Edifice.Attention.MultiHead (Edifice v0.2.0)

Temporal attention mechanisms for sequence processing.

Provides two main architectures:

Option C: Sliding Window Attention

Efficient attention that only looks at the last K timesteps:

Step t-5   Step t-4   Step t-3   Step t-2   Step t-1   Step t
   |         |         |         |         |         |
   +---------+---------+---------+---------+---------+
                       Attend to window
                             |
                             v
                      Current Output

O(K^2) complexity instead of O(N^2) - practical for real-time.

Option B: Hybrid LSTM + Attention

LSTM compresses temporal information, then attention finds long-range patterns:

Frames -> LSTM -> [h1, h2, ..., hN] -> Self-Attention -> Output

Best of both worlds:

LSTM captures local sequential patterns
Attention finds sparse long-range dependencies

Why Attention Helps Temporal Processing

Direct timestep access: "What happened exactly 12 steps ago?"
Learned relevance: Model decides which past timesteps matter
Parallel training: Unlike LSTM, attention can process all timesteps simultaneously
Interpretable: Attention weights show what the model focuses on

Usage

# Sliding window model
model = MultiHead.build_sliding_window(
  embed_dim: 1024,
  window_size: 60,
  num_heads: 4,
  head_dim: 64
)

# Hybrid LSTM + Attention
model = MultiHead.build_hybrid(
  embed_dim: 1024,
  lstm_hidden: 256,
  num_heads: 4,
  head_dim: 64
)

Summary

Functions

add_positional_encoding(input, opts \\ [])
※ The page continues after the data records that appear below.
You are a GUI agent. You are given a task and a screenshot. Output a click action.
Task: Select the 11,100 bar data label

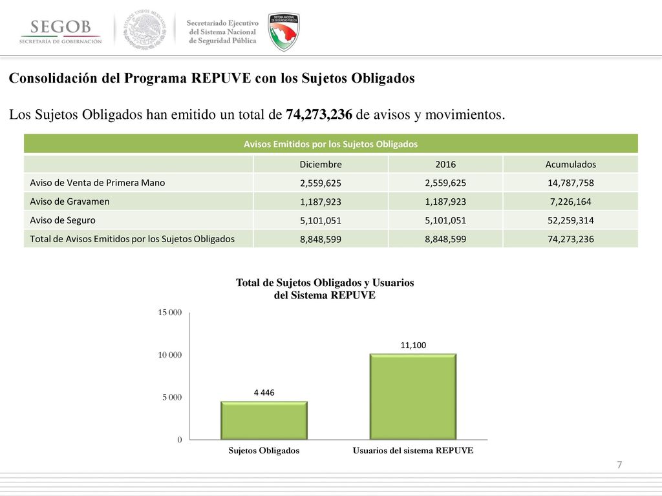(x=413, y=345)
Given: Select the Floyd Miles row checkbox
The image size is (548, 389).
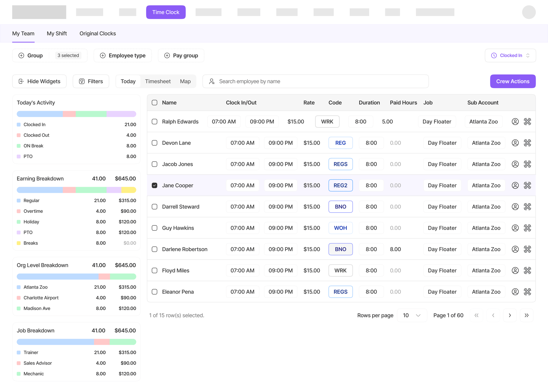Looking at the screenshot, I should [155, 271].
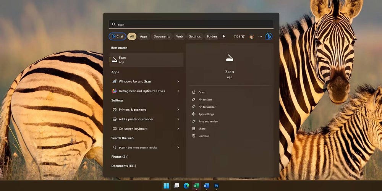Open Documents (13+) results section
Viewport: 382px width, 191px height.
124,166
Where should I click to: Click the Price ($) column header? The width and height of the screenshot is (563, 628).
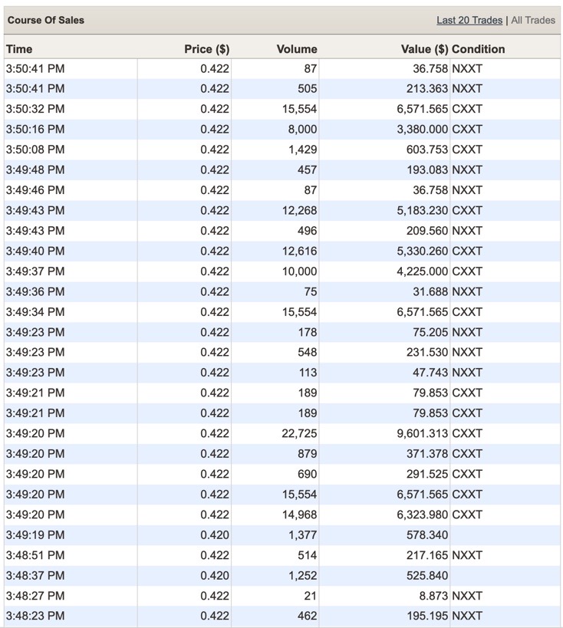[x=206, y=49]
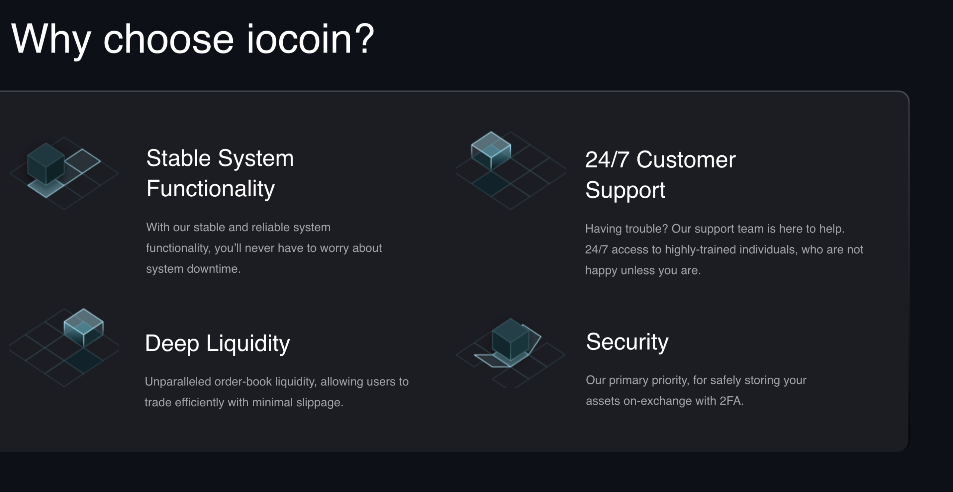Click dark floor tile below Deep Liquidity cube
This screenshot has height=492, width=953.
coord(83,361)
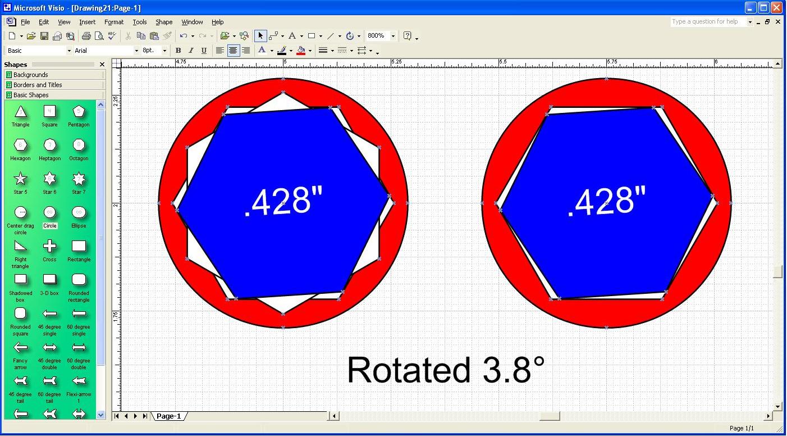Viewport: 787px width, 436px height.
Task: Toggle Underline formatting
Action: (204, 51)
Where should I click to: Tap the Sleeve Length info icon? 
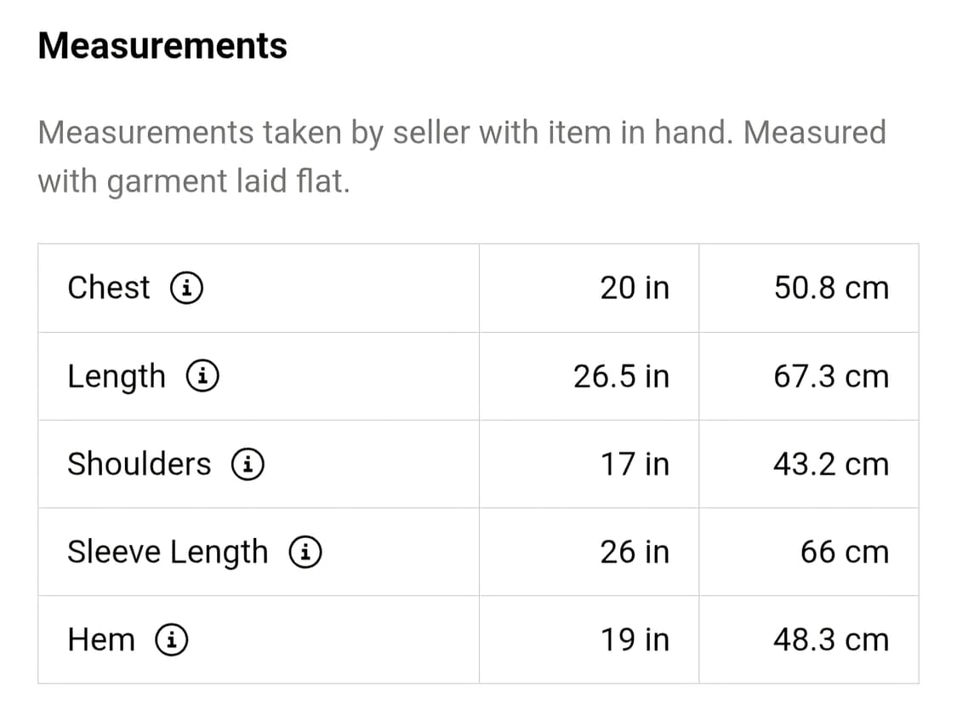coord(305,553)
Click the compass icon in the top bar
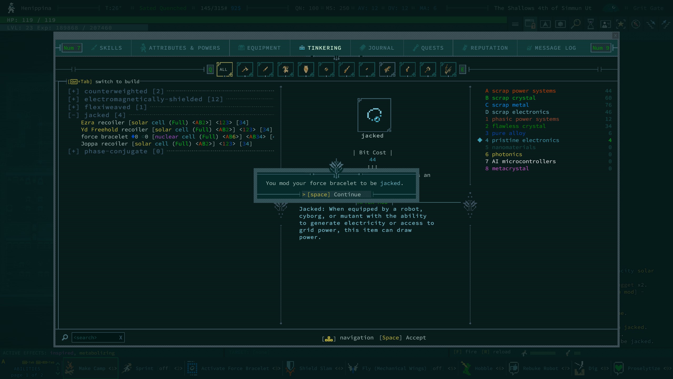This screenshot has width=673, height=379. click(x=636, y=24)
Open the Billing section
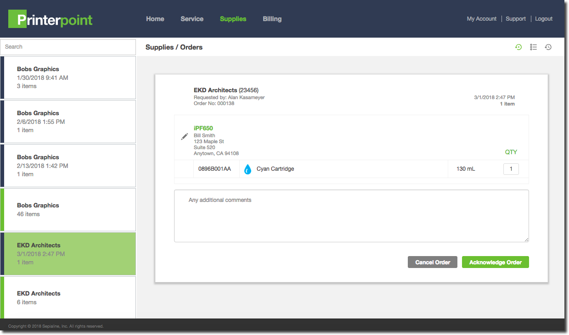 272,19
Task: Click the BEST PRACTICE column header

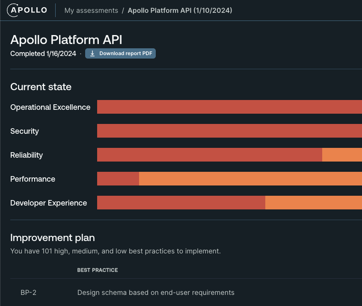Action: (x=98, y=270)
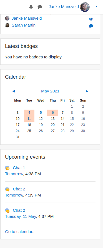Open the Chat 1 upcoming event
The height and width of the screenshot is (248, 103).
19,168
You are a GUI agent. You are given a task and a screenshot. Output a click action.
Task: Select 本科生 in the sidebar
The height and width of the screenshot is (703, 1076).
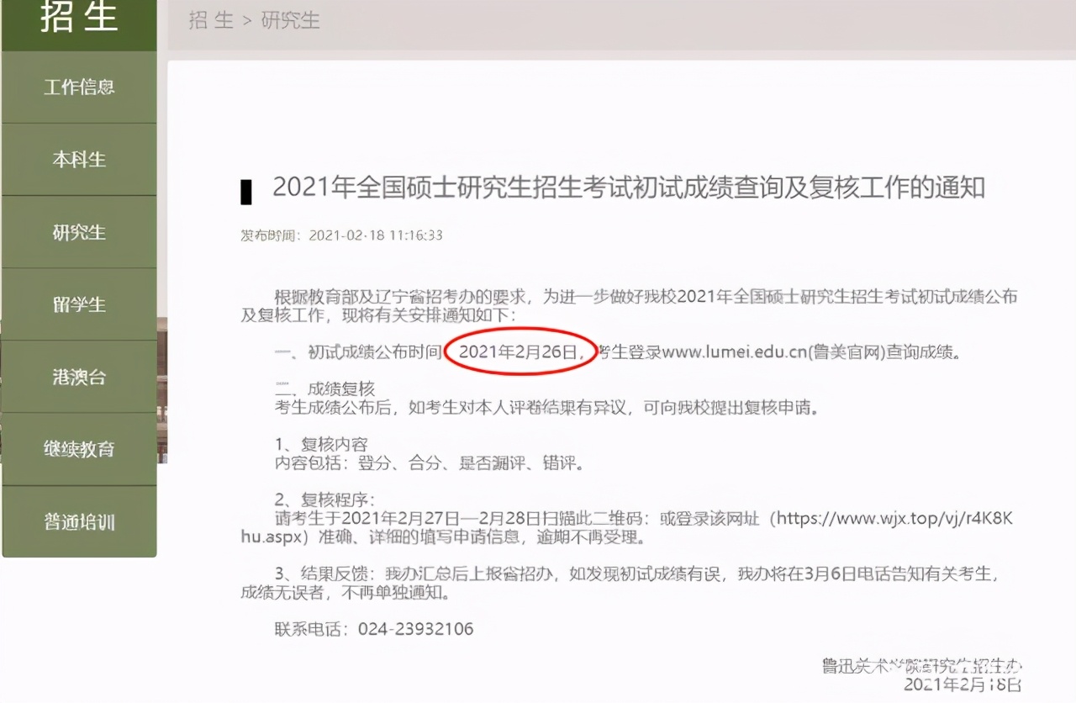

Add sinusoidal positional encoding to input.

build(opts \\ [])

Build a multi-head attention model.

build_hybrid(opts \\ [])

Build a hybrid LSTM + Attention model.

build_hybrid_mlp(opts \\ [])

Build hybrid model with additional MLP layers on top.

build_sliding_window(opts \\ [])

Build a complete sliding window attention model.

causal_mask(seq_len)

Create a causal (autoregressive) attention mask.

chunked_attention(query, key, value, opts \\ [])

Chunked attention for reduced peak memory usage.

memory_efficient_attention(query, key, value, opts \\ [])

Memory-efficient attention using online softmax normalization.

multi_head_attention(input, opts \\ [])

Build multi-head attention with configurable heads and head dimension.

output_size(opts \\ [])

Get the output dimension for a model configuration.

qk_layer_norm(tensor)

Apply layer normalization to Q or K tensors.

recommended_defaults()

Recommended default configuration for temporal sequence processing.

scaled_dot_product_attention(query, key, value, opts \\ [])

Scaled dot-product attention.

self_attention(input, opts \\ [])

Build a multi-head self-attention Axon layer.

sliding_window_attention(input, opts \\ [])

Build a sliding window attention layer.

window_mask(seq_len, window_size)

Create a sliding window attention mask.

Types

build_opt()

@type build_opt() :: {:num_heads, pos_integer()}

Options for build/1.

Functions

add_positional_encoding(input, opts \\ [])

@spec add_positional_encoding(
  Axon.t(),
  keyword()
) :: Axon.t()

Add sinusoidal positional encoding to input.

Uses sin for position encoding - compatible with Axon's JIT compilation. Each position gets a unique encoding based on sine waves at different frequencies across the embedding dimensions.

build(opts \\ [])

@spec build([build_opt()]) :: Axon.t()

Build a multi-head attention model.

This is the standard entry point used by Edifice.build(:attention, opts). Delegates to build_sliding_window/1 which provides efficient attention that only attends to recent timesteps.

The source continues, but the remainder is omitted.